1. Functional Cohesion: Every essential element for a single computation is contained in the component.
2. Sequential Cohesion: Elements exchange data, naturally occurring in functional programming languages.
3. Communicational Cohesion: Elements operate on the same input or contribute to the same output data.
4. Procedural Cohesion: Elements ensure the order of execution but may not be reusable.
5. Temporal Cohesion: Elements are related by timing involved, with all tasks executed in the same time span.
6. Logical Cohhesion: Elements are logically related but not functional.
7. Coincidental Cohesion: Elements are unrelated, the worst form of cohesion.
8. Procedural Cohesion (again): Elements or tasks are grouped based on their sequence of execution, common in structured programming languages.
9. Communicational Cohesion (again): Elements or tasks are grouped based on their interactions with each other, found in object-oriented programming.
10. Temporal Cohesion (again): Elements or tasks are grouped based on their timing, common in real-time and embedded systems.
11. Informational Cohesion: Elements or tasks are grouped based on their relationship to specific data structures or objects, common in object-oriented programming.
12. Functional Cohesion (again): All elements contribute to a single well-defined function or purpose.
13. Layer Cohesion: Elements are grouped based on their level of abstraction or responsibility.

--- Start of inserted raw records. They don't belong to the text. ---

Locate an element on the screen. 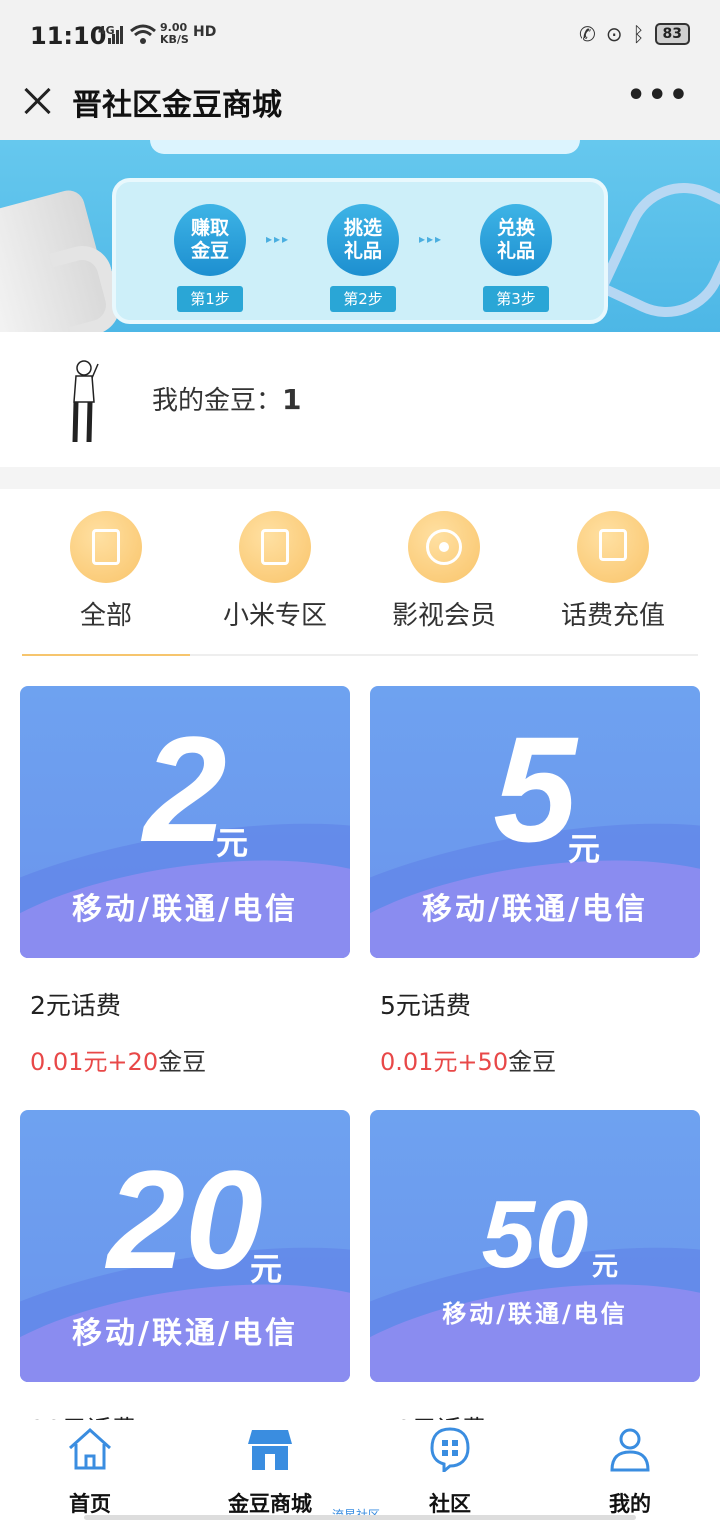 The image size is (720, 1520). product-amount: 2 is located at coordinates (185, 789).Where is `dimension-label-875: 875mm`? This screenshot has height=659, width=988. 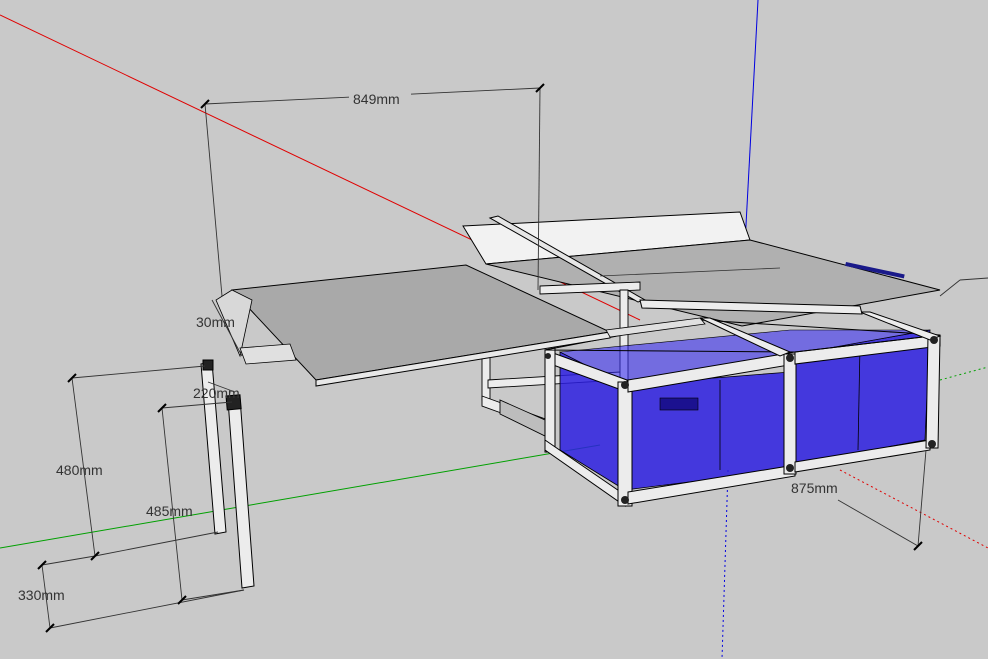
dimension-label-875: 875mm is located at coordinates (814, 488).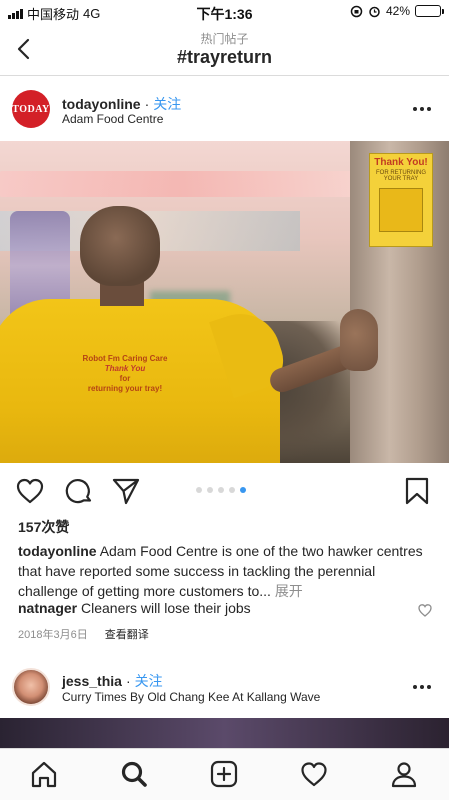 The height and width of the screenshot is (800, 449). I want to click on bookmark-icon, so click(417, 491).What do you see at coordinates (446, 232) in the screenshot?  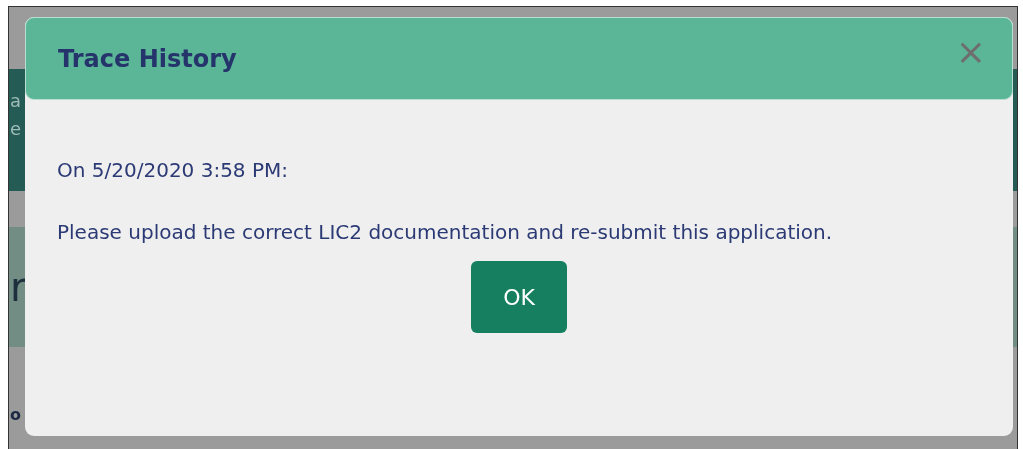 I see `message-text: Please upload the correct LIC2 documentation and re-submit this application.` at bounding box center [446, 232].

Advantages of Low Coupling:

• Improved maintainability.
• Enhanced modularity.
• Better scalability.

Advantages of High Cohesion:

• Improved readability and understandability.
• Better error isolation.
• Improved reliability.

Disadvantages of High Coupling:

• Increased complexity.
• Reduced flexibility.
• Decreased modularity.

Disadvantages of Low Cohesion:

• Increased code duplication.
• Reduced functionality.
• Difficulty in understanding the module.

Conclusion

In the world of software design, understanding the concepts of coupling and cohesion is crucial. High coupling and low cohesion can lead to challenging software systems, making them difficult to change and test. Conversely, low coupling and high cohesion make a system more maintainable and scalable. Recognizing the different types of coupling and cohesion and their advantages and disadvantages is vital for creating well-designed, efficient software systems.

Whether you’re a budding software engineer or a seasoned developer, the significance of coupling and cohesion cannot be overstated. These concepts are fundamental in ensuring the quality and robustness of your software. So, embrace them, apply them, and elevate your software design skills to new heights.